This is one of my favorite salads and helps Ken and I get our vegetables when I'm sick of plain old Romain lettuce with tomatoes. I made it this weekend so I thought I would share!
Black Bean, Corn and Tomato Salad
1 (14 oz.) can of black beans, drained and rinsed
2 fresh tomatoes, chopped
1 large green bell pepper, chopped
1 cup frozen corn, thawed
1 jicama, peeled and diced
2 tsp garlic powder
1 pinch salt
1/4 cup lime juice
1 tsp dijon mustard
1/4 tsp ground pepper
1/2 cup olive oil
Mix the beans, tomatoes, bell pepper, corn and jicama in a large bowl.
Whisk the remaining ingredients together to make a dressing and pour over the vegetables.
Refrigerate overnight.
So, this is my modified version from the recipe I found on allrecipes.com.
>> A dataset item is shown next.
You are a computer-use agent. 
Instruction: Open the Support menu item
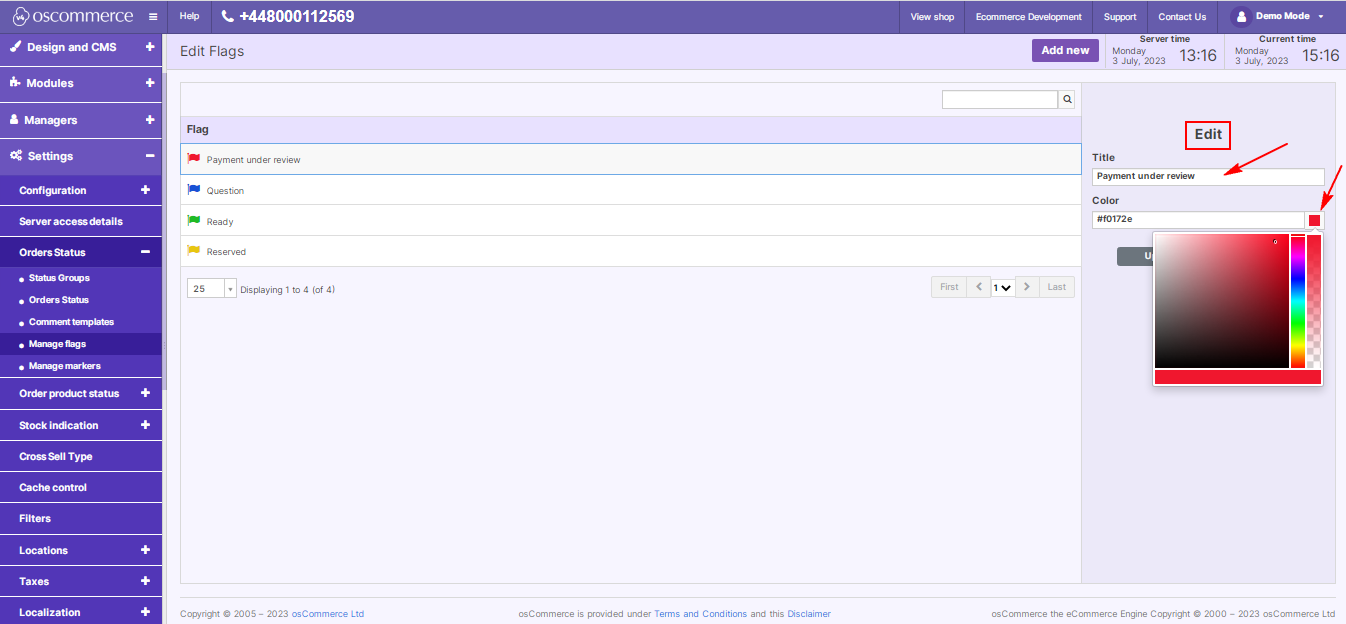(x=1119, y=16)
You can also add a minced jalapeno or feta cheese, but for me the first is too hot and the second is too expensive. Also the jicama is just to add some crunch, so you can substitute diced celery or even cucumber.
2 comments:
This sounds lecker...
Was this the salad you brought to Bishop's fish fry? Because if it is, it was delicious! Thanks for the recipe!